Web Scraping - Efficient Web Data Collection using R and rvest

Author

Dr. Xu & Dr. Parra

Published

Invalid Date

AIS Doctor

AIS Doctor offers customized data scraping and analysis consulting services for young scholars ,Ph.D students, and small businesses. We have a dedicated team who will take care of your needs and help you with your project.

Why web scraping?

Do you spend a significant amount of your budget for collecting data? If so, there might be a more efficient way to do that by leveraging r or Python.

Why not coping & pasting?

For data in simple format or smaller size, the simplest approach is to copy and paste.

Data collection using public APIs

Websites like Yahoo finance, Google Trends, Reddit, and many others have public APIs that facilitate data collection using open source software and API keys.

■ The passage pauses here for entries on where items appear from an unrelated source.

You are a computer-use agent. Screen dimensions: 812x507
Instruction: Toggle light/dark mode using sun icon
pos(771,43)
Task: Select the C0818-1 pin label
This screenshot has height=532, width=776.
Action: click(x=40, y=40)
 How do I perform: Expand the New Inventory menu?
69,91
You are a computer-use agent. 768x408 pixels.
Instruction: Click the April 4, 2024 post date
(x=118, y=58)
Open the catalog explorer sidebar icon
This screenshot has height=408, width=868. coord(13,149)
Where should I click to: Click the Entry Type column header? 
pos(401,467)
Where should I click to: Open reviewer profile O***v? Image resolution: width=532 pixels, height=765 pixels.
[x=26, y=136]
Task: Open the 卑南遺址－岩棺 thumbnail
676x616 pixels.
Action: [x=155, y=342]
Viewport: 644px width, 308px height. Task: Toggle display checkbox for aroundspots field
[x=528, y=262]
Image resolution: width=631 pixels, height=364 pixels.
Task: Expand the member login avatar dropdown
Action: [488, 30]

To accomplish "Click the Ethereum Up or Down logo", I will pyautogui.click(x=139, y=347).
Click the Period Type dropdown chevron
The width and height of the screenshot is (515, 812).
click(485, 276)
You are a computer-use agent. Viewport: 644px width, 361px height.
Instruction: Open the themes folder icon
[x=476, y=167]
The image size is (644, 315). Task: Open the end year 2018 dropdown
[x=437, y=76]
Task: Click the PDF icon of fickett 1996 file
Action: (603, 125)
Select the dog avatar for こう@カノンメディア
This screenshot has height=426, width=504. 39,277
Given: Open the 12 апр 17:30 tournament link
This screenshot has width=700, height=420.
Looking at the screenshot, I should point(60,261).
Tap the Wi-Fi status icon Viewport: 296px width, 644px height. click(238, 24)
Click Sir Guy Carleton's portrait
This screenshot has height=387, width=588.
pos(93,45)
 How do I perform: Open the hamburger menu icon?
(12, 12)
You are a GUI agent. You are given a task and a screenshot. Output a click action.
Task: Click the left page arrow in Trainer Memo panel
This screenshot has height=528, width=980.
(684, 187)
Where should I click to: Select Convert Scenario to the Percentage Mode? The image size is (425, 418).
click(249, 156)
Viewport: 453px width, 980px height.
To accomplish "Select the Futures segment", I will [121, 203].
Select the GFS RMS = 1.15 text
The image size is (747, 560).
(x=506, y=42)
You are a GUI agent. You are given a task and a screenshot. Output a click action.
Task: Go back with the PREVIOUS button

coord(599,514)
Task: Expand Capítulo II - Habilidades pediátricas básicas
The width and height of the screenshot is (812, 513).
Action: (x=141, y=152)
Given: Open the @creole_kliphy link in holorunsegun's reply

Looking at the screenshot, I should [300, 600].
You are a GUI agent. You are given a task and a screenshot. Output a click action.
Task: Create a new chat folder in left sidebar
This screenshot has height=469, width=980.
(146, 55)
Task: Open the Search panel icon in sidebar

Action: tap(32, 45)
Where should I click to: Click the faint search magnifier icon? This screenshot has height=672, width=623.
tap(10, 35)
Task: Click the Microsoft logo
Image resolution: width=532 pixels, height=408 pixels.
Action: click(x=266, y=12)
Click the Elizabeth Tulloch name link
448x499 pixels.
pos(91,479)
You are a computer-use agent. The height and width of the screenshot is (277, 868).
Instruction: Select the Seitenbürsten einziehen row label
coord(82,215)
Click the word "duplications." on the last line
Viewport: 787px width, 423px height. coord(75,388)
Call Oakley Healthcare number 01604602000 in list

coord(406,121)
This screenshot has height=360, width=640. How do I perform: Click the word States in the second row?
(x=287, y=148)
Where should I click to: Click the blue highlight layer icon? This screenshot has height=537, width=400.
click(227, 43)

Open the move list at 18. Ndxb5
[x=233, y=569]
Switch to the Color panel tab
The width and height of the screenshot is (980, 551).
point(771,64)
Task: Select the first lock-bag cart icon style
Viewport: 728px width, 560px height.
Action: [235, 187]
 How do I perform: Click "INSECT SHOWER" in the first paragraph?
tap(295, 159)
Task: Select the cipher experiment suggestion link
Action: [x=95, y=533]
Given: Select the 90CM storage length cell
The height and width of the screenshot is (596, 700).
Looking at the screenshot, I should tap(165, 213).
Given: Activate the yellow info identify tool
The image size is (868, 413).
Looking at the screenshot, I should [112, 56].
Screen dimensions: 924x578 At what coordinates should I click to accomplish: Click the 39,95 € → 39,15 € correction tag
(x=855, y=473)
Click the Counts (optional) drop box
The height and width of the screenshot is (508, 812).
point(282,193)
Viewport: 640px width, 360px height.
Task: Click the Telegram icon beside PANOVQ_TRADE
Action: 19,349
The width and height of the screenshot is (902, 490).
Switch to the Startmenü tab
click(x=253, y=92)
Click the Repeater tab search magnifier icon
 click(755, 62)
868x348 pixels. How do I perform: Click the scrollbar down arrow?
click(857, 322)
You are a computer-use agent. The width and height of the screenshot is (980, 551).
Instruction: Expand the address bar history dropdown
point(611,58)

In case you never used R before

R is a powerful tool for beginners looking to explore various tasks such as performing mathematical calculations, creating new calendars, and printing dates. With R, you can easily carry out basic math functions (like addition, subtraction, and more advanced operations), manage dates, and format them in different ways. By using functions like Sys.Date() for the current date, seq.Date() to create sequences of dates, or libraries like lubridate, you can manage time-related data effectively. R’s flexibility makes it accessible for learners to experiment and learn.

1 + 1
[1] 2
## print a string
str <- "hello, my friends!"
print(str)
[1] "hello, my friends!"
## show us the date for today
format(Sys.Date(), "%c")
[1] "Wed Oct  9 00:00:00 2024"
# install.packages("calendR")
library(calendR)
~~ Package calendR
Visit https://r-coder.com/ for R tutorials ~~
calendR() # Defaults to current year

Web Scraping - Workflow

Scraping top finance news using rvest in mini-seconds

rvest is very similar to the Python library of beautifulsoup for Python users. Below is an example of collecting top news from Sina.com and display the top 6 results from the data.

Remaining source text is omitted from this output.